ASSIGNMENT ▸ In the entries below, find every line with "agent" and copy it.

DATA ▸
━━━━━━━━━━━━━━━━

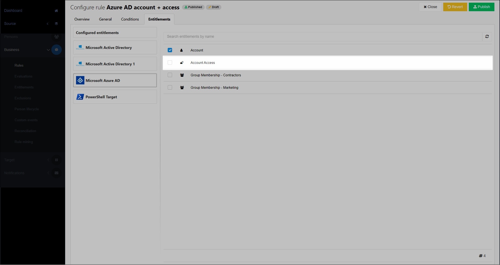Click the Microsoft Azure AD icon
The width and height of the screenshot is (500, 265).
click(80, 81)
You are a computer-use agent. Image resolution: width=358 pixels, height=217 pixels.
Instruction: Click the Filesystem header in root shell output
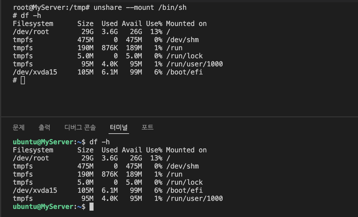click(x=33, y=24)
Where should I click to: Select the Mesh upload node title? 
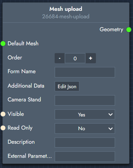pos(66,9)
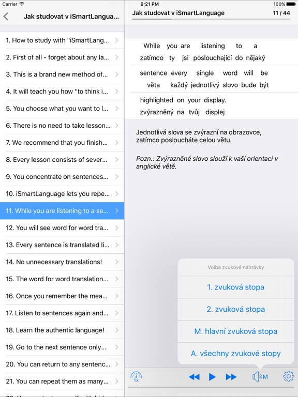
Task: Open chevron for sentence 1 "How to study"
Action: tap(116, 40)

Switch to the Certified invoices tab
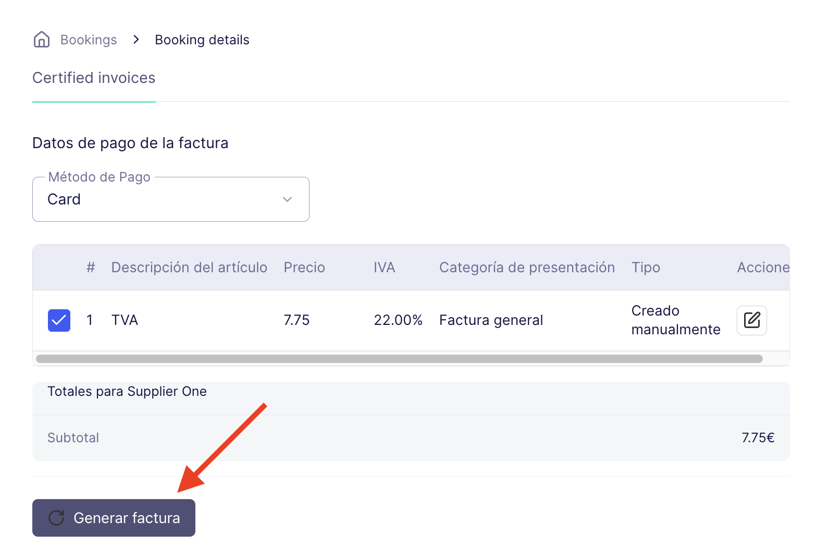point(94,78)
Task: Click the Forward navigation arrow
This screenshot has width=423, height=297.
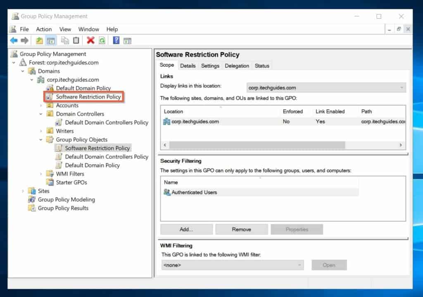Action: pyautogui.click(x=25, y=40)
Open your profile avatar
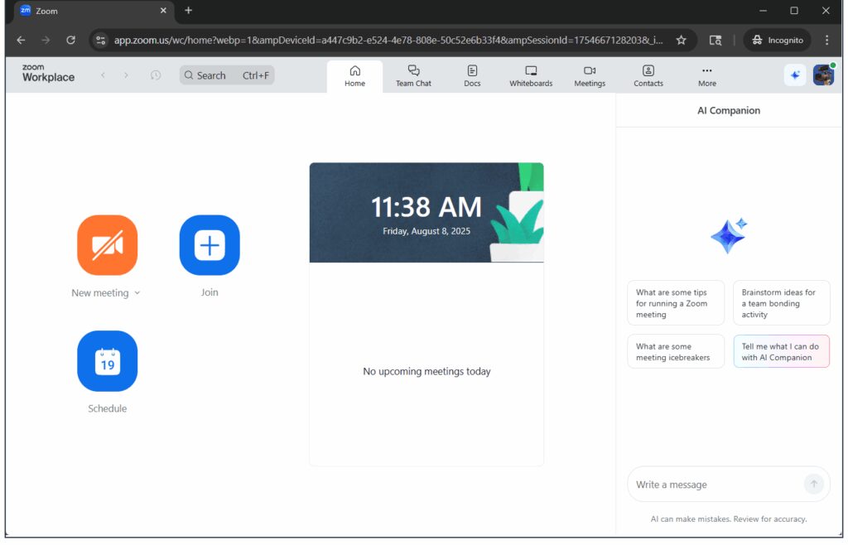 (822, 75)
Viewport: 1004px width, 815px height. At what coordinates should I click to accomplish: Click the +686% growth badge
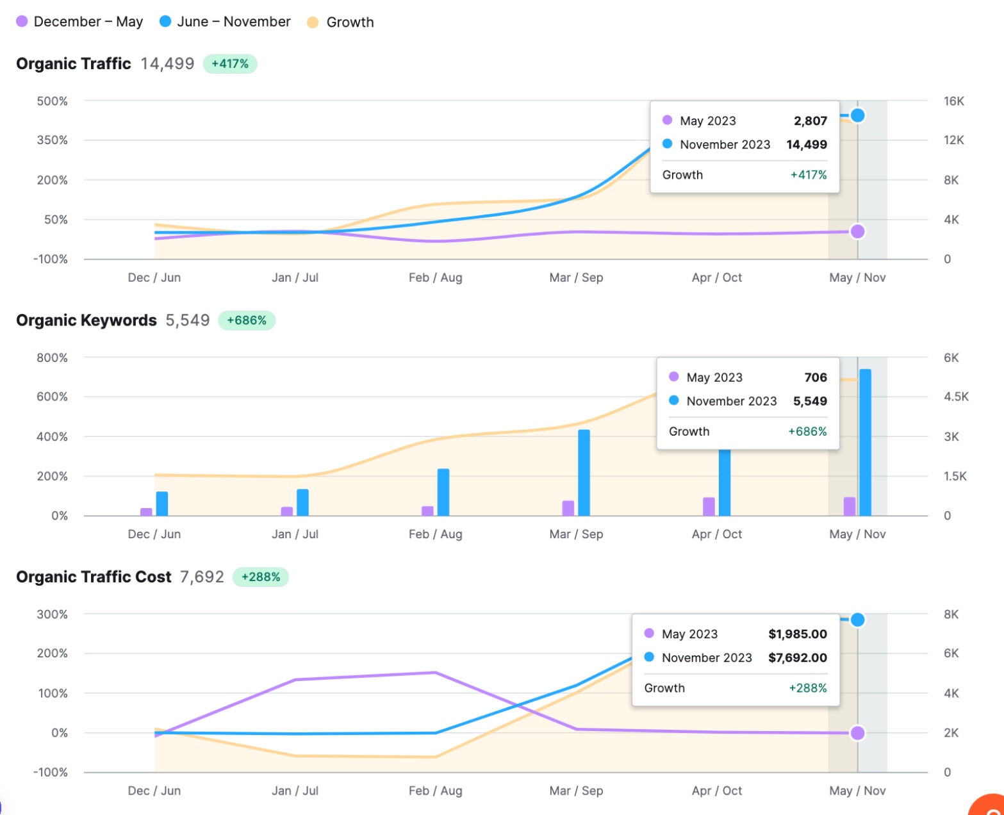[x=248, y=320]
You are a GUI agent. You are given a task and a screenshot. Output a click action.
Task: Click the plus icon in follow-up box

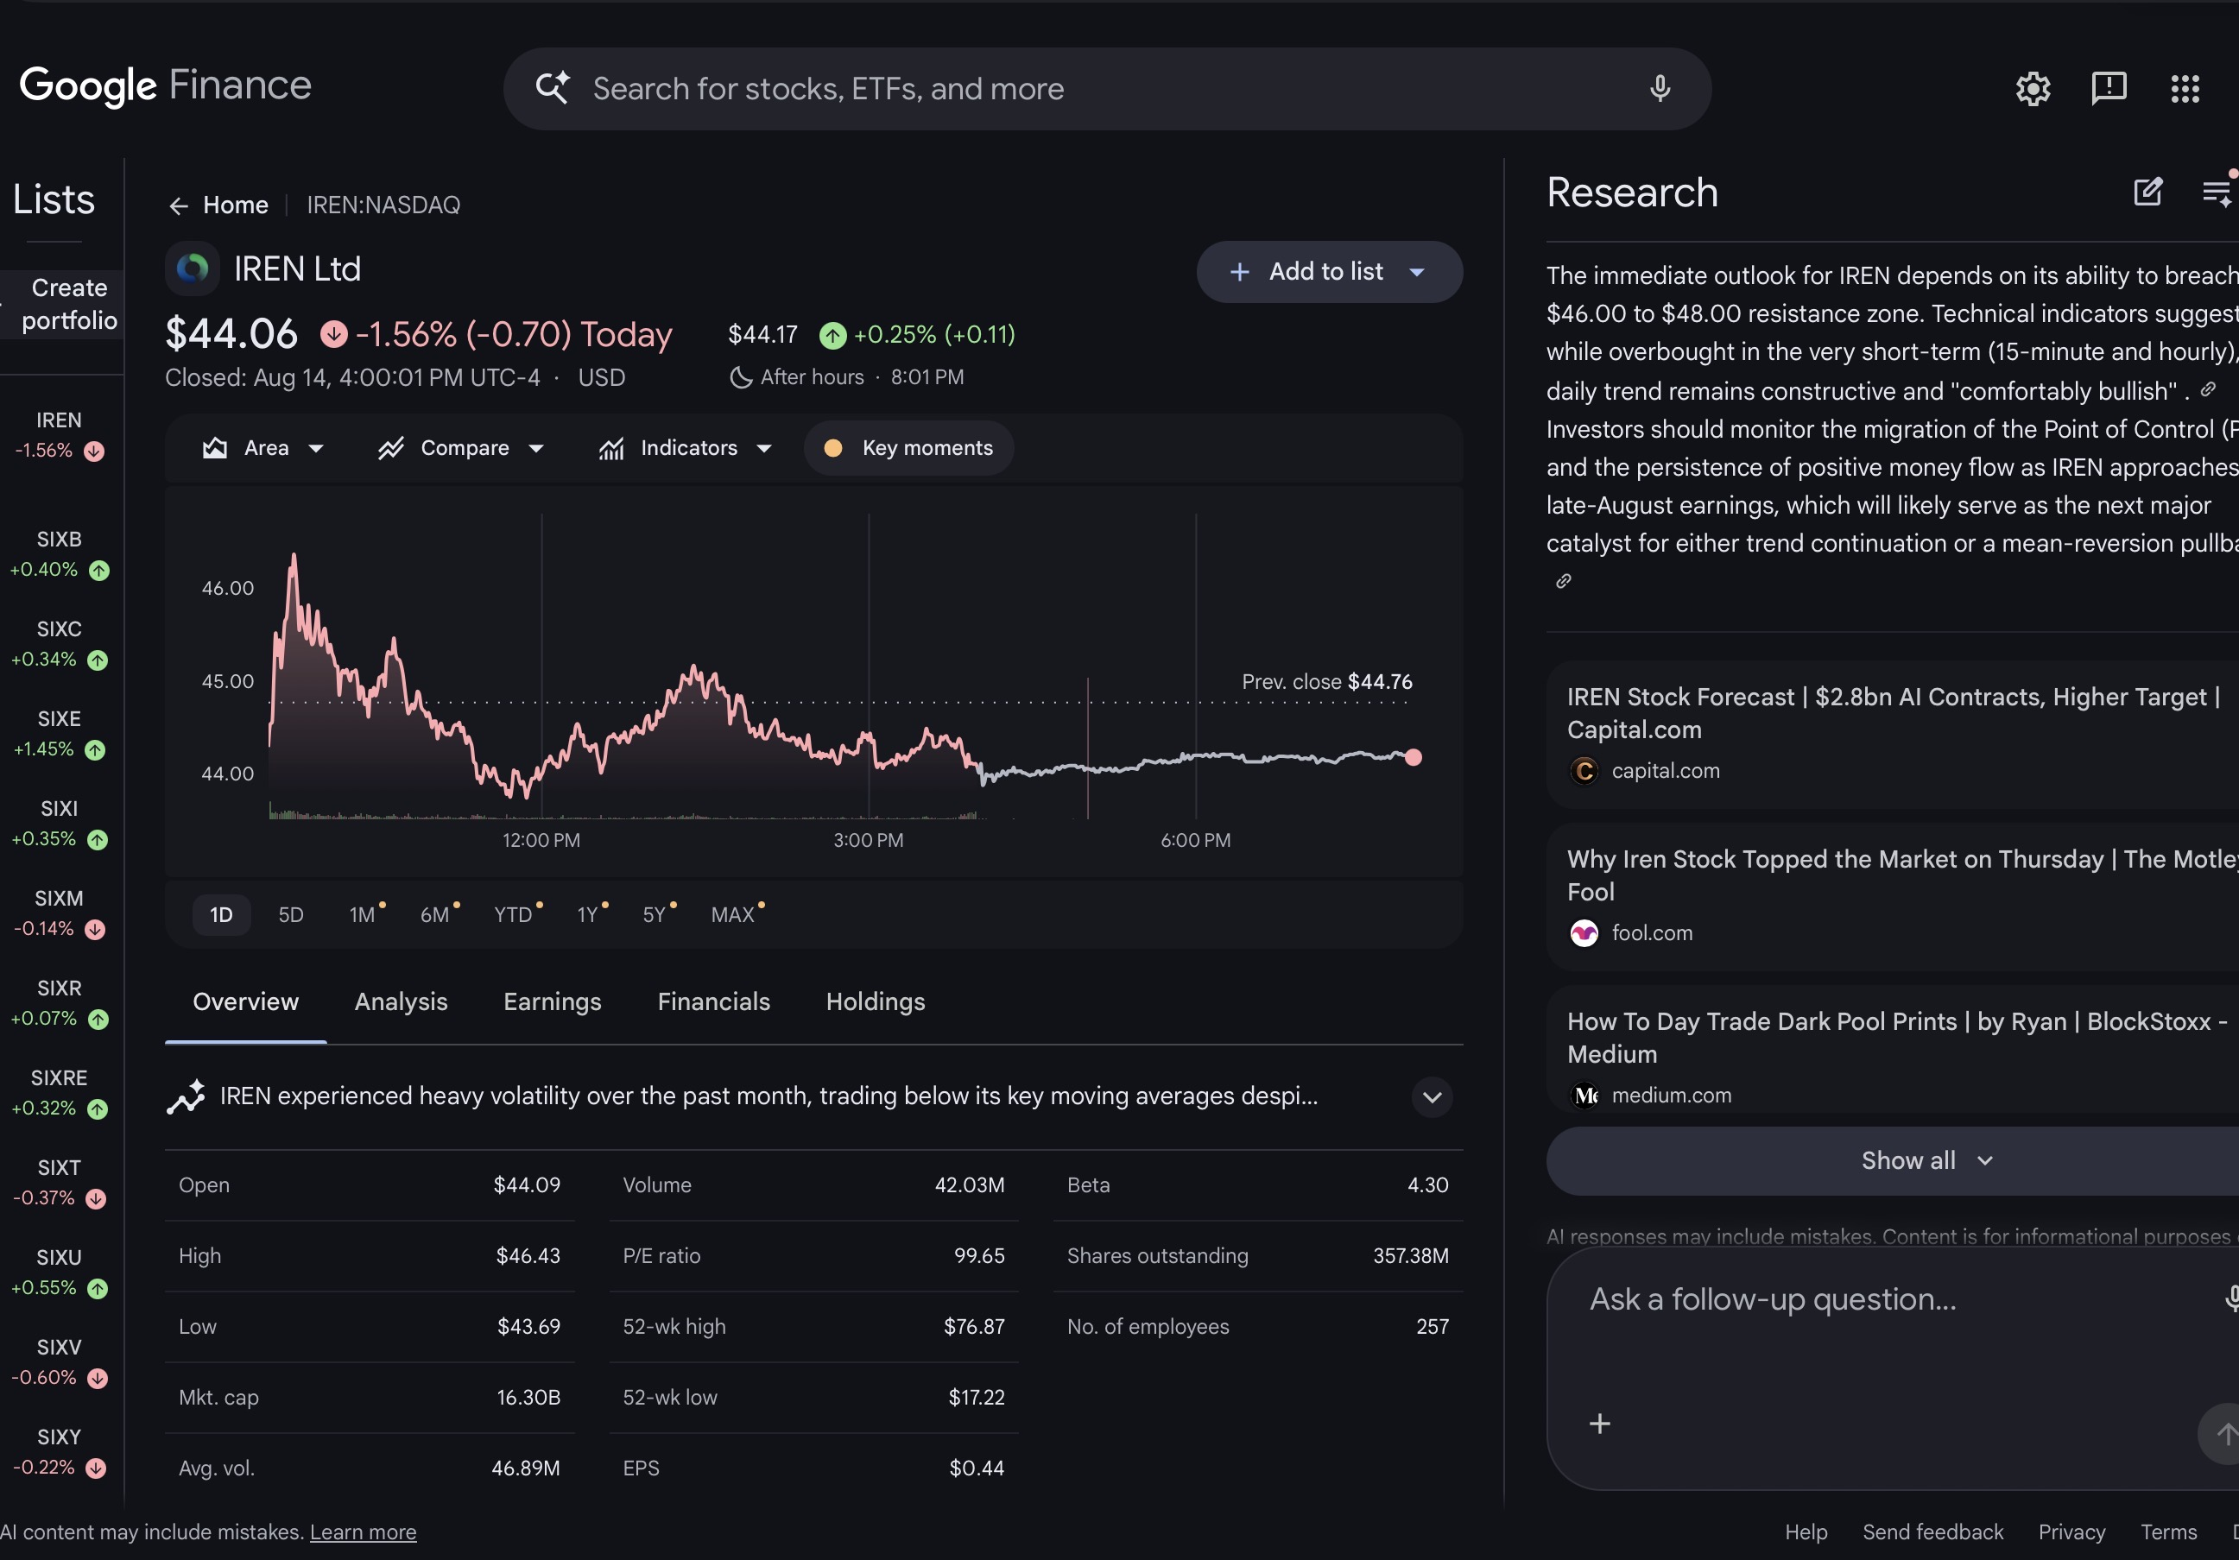[1599, 1424]
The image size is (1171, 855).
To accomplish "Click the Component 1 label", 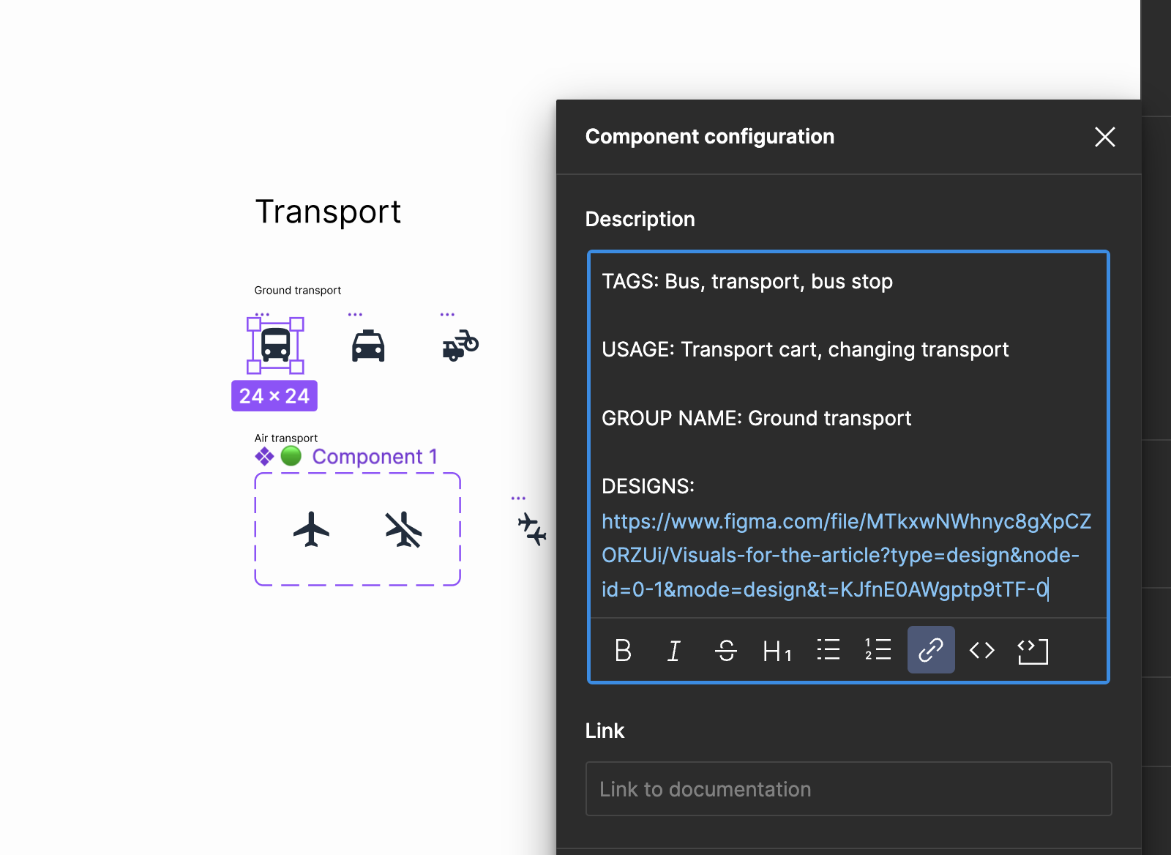I will (374, 457).
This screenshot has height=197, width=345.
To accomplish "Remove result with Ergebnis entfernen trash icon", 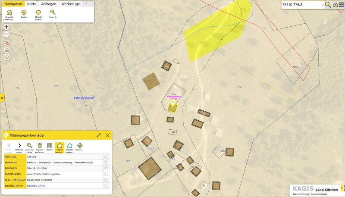I will (40, 146).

━━━━━━━━━━━━━━━━

OUTPUT OF THE EXERCISE ▸
You are a computer-use agent. Image resolution: width=358 pixels, height=217 pixels.
You are a GUI agent. You are given a task and a screenshot. Output a click action.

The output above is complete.